1.1 The Employee recognizes that the success of the Company and its current or future Affiliates depends upon the protection of information or materials that are designated as confidential and/or proprietary at the time of disclosure or should, based on their nature or the circumstances surrounding such disclosure, reasonably be deemed confidential including, without limitation, information to which the Employee has access while employed by the Company whether recorded in any medium or merely memorized (all such information being “Confidential Information”). “Confidential Information” includes without limitation, and whether or not such information is specifically designated as confidential or proprietary: all business plans and marketing strategies; information concerning existing and prospective markets, suppliers and customers; financial information; information concerning the development of new products and services; and technical and non-technical data related to software programs, design, specifications, compilations, Inventions (as defined in Section 3.1), improvements, patent applications, studies, research, methods, devices, prototypes, processes, procedures and techniques. Confidential Information expressly includes information provided to the Company or its Affiliates by third parties under circumstances that require them to maintain the confidentiality of such information. Notwithstanding the foregoing, the Employee shall have no confidentiality obligation with respect to disclosure of any Confidential Information that (a) was, or at any time becomes, available in the public domain other than through a violation of this Agreement or (b) the Employee can demonstrate by written evidence was furnished to the Employee by a third party in lawful possession thereof and who was not under an obligation of confidentiality to the Company or any of its Affiliates.

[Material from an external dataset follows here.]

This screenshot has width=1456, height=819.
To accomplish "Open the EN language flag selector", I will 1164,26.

1.2 The Employee agrees that during the Employee’s employment and after termination of employment irrespective of cause, the Employee will use Confidential Information only for the benefit of the Company and its Affiliates. Notwithstanding the foregoing, the Employee may disclose Confidential Information as required pursuant to an order or requirement of a court, administrative agency or other government body, provided the Employee has notified the Company or the applicable Affiliate immediately after receipt of such order or requirement and allowed the Company and/or the Affiliate a meaningful opportunity to apply for protective measures.

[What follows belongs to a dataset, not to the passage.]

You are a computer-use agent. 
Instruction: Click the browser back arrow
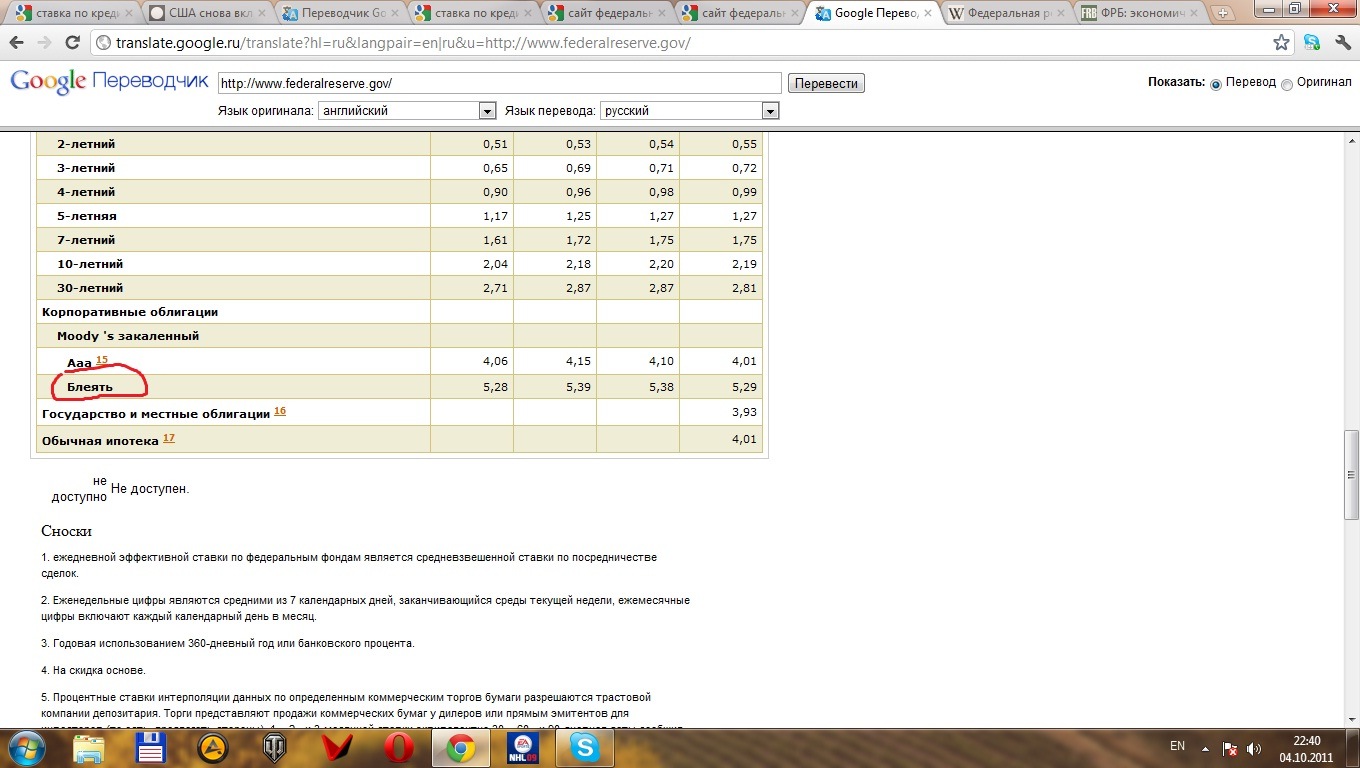pos(17,43)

1.3 The Employee hereby assigns to the Company any rights the Employee may have or acquire in such Confidential Information and acknowledges that all Confidential Information shall be the sole property of the Company and/or its Affiliates or their assigns.

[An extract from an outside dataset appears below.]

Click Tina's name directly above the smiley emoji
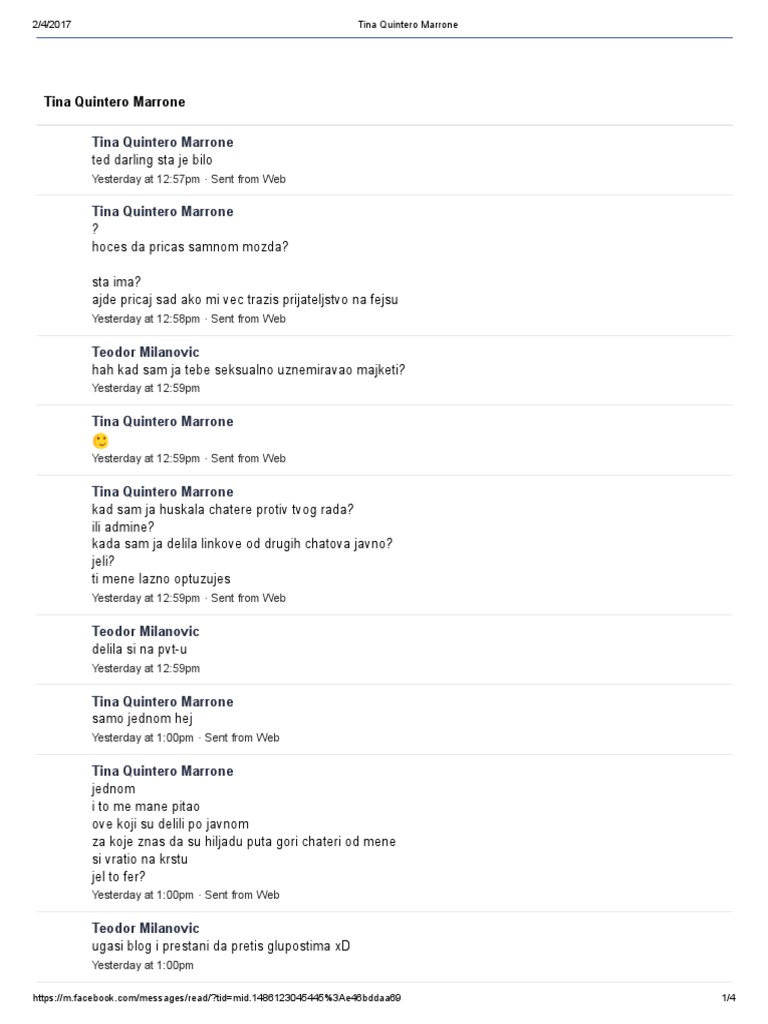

1.4 There are no rights granted or any understandings, agreements or representations between the parties hereto, express or implied, regarding Confidential Information that are not specified herein.
1.5 The Employee’s obligations under this Section 1 are in addition to any obligations that the Employee has under state or federal law.
1.6 The Employee agrees that in the course of the Employee’s employment with the Company, the Employee will not violate in any way the rights that any entity, including former employers, has with regard to trade secrets or proprietary or confidential information.
1.7 The Employee’s obligations under this Section 1 are indefinite in term and shall survive the termination of this Agreement.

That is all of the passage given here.